:: Trecho fornecido ::
William Ruto, atual presidente do Quênia.| Foto: DEAN CALMA/Wikimidia

O Conselho de Segurança das Nações Unidas aprovou nesta segunda-feira uma nova missão multinacional para o Haiti. Foram meses de negociações entre alguns países do CSNU e a missão foi aprovada por treze votos a zero, com as abstenções de China e Rússia. Seis anos depois do fim da MINUSTAH, a missão da ONU cujo componente militar foi liderado pelo Brasil, essa nova missão da ONU corre o risco de repetir apenas os erros e problemas da missão anterior.

O Haiti vive uma catástrofe, sem dúvida nenhuma. Segundo estimativas da ONU, cerca de metade da população necessita de assistência humanitária. São cinco milhões de pessoas afetadas, mais duzentos mil deslocados internos e três mil mortos até agora em 2023. São quase três milhões de pessoas na diáspora haitiana. Algumas regiões do país são controladas totalmente pelas gangues. A mais poderosa delas é a G9, "Forças Revolucionárias da Família e Aliados do G9".
:::
:: Conteúdo da listagem ::
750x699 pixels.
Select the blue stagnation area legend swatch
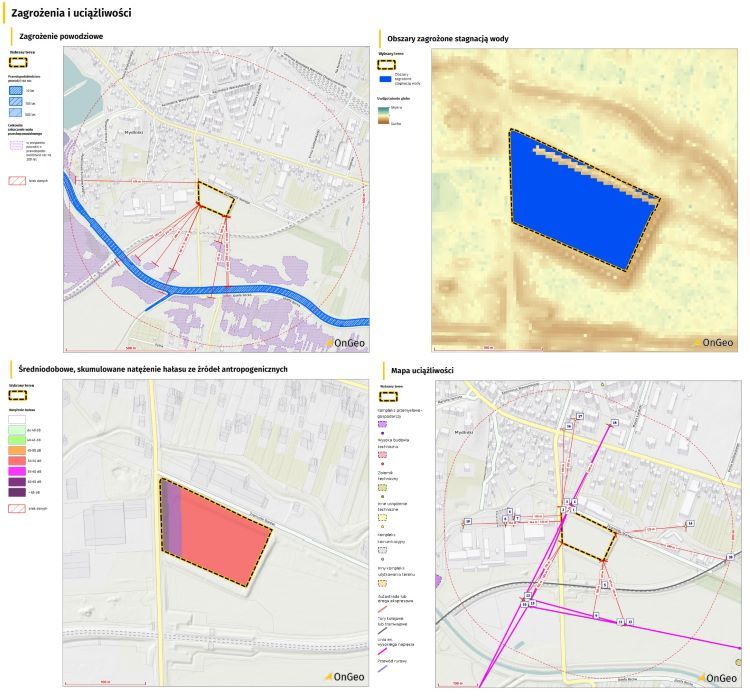(385, 76)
:::
Tarefas do exercício -
• a. Indique se cada afirmação concorda com o trecho sobre a nova missão da ONU no Haiti. Responda sim ou não e cite as palavras do trecho que decidem a questão: (i) a missão foi aprovada sem nenhuma abstenção; (ii) segundo estimativas da ONU, cerca de metade da população do Haiti precisa de assistência humanitária; (iii) a G9 é a gangue mais poderosa do país.
• b. Dê continuidade ao trecho sobre a nova missão da ONU no Haiti, começando logo após a última frase apresentada.
A listagem constitui um material à parte, sem relação com o trecho.

Respostas finais -
• a.
(i) Não: "com as abstenções de China e Rússia".
(ii) Sim: "Segundo estimativas da ONU, cerca de metade da população necessita de assistência humanitária."
(iii) Sim: "A mais poderosa delas é a G9".

• b.
O grupo é liderado pelo ex-policial Jimmy Chérizier, apelidado de “Barbecue”. A G9 é uma das principais responsáveis pelos sequestros de pessoas, especialmente estrangeiros, para extorsões e pedidos de resgate. Além da violência, o país sofre com escassez de alimentos e de combustível, ainda padece das consequências do devastador terremoto de 2010 e não possui um governo legítimo e endossado pela população. A crise política foi agravada pelo assassinato de Jovenel Moïse em julho de 2021.

Moïse foi assassinado por mercenários colombianos. Mesmo mais de dois anos depois, ainda não se sabe o mandante. Provavelmente foram as lideranças políticas ligadas ao narcotráfico. Ele havia sido eleito em novembro de 2016, a terceira eleição pela qual o país passou em treze meses, em pleitos marcados por uma série de acusações de fraudes, recontagens e, principalmente, pela pressa da MINUSTAH em empossar algum governo e encerrar suas atividades, prorrogadas anualmente entre 2010 e 2017.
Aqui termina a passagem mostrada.